Is there a way to tell norm_num to not unfold some things?

#### Kevin Buzzard (Oct 30 2019 at 19:37):

I think norm_num is usually used as a finishing tactic, i.e. you tell it to kill the goal, you don't use it to get half way there. Or do you mean you want it to only work on one goal and it's working on all of them? That happens for some tactics (but I can't remember if norm_num is one of them). Fix with {norm_num} if this is the issue?

#### Jason Gross (Oct 30 2019 at 19:41):

No, I want to use something that doesn't finish the goal. Here's a toy example: suppose I have something like if <complicated expression of int> = <other complicated expression of int> then term1 else term2 and I want to reduce this to either term1 or term2, what should I use to reduce the arithmetic on numerals, the decidable equality, and the if-then-else, but leave term1 and term2 mostly untouched (except for where they contain decidable equality / arithmetic as subterms)?

#### Kevin Buzzard (Oct 30 2019 at 19:43):

Start with split_ifs?

#### Floris van Doorn (Oct 30 2019 at 19:45):

You can probably do something like rw [if_pos], norm_num (unless you also have other if expressions)

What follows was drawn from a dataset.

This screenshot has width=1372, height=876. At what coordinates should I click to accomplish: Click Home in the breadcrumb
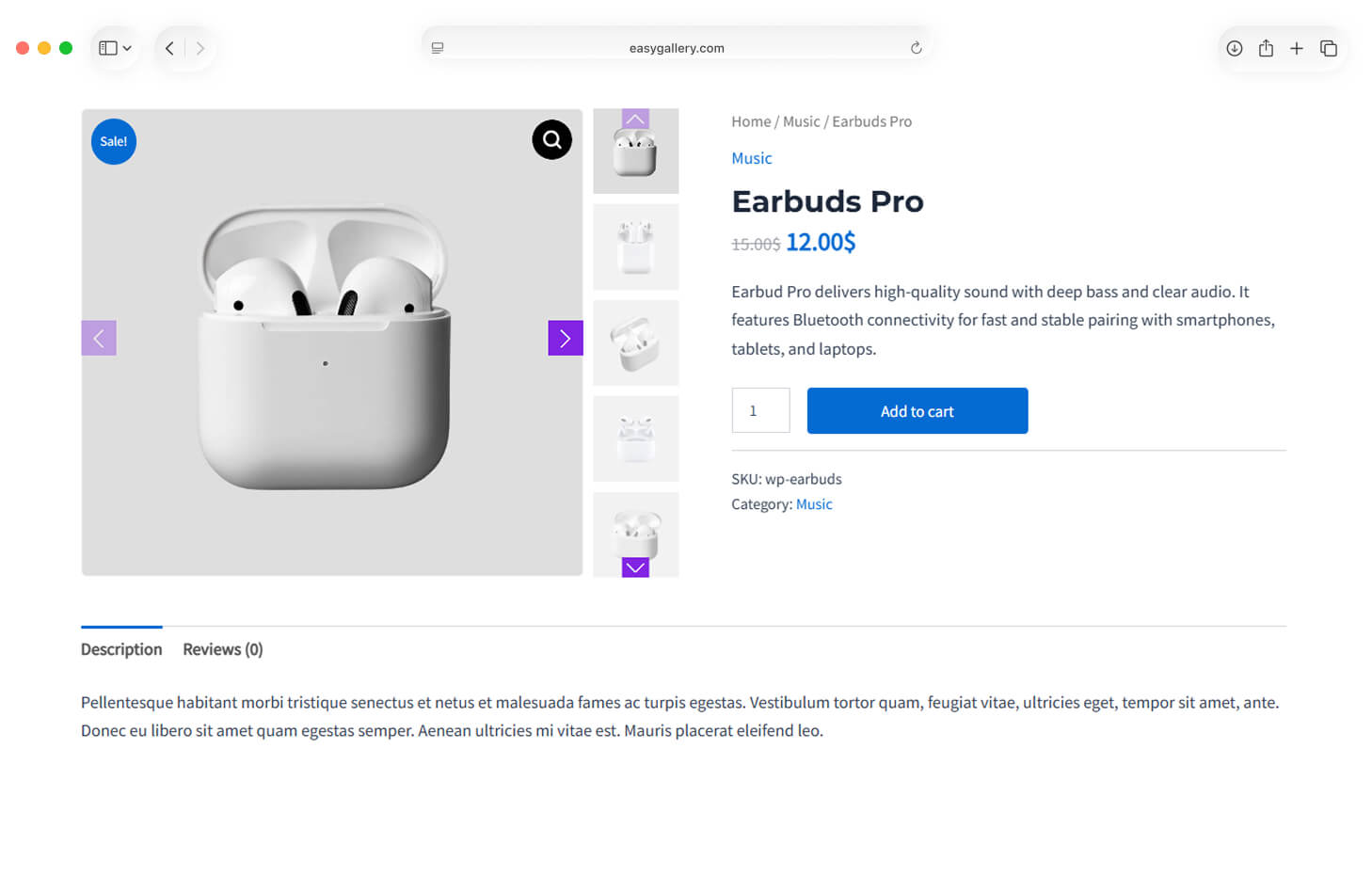point(751,121)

#### Jason Gross (Oct 30 2019 at 19:47):

split_ifs gives me multiple goals; each decidable equality computes to either true or false. I have multiple ifs, some are true, and others are false. How do I say "rewrite with whichever of if_pos and if_neg can be solved by computing the decidable instance?

#### Kevin Buzzard (Oct 30 2019 at 19:49):

can you do split_ifs and then run cases h on the hypotheses h which are false? Or do you want something slicker?

#### Jason Gross (Oct 30 2019 at 19:50):

I expect there to be a couple hundred if statements, I don't want a couple thousand goals, especially not if I have to handle them manually...

#### Kevin Buzzard (Oct 30 2019 at 19:50):

Oh I see. You need a computer scientist, sorry ;-)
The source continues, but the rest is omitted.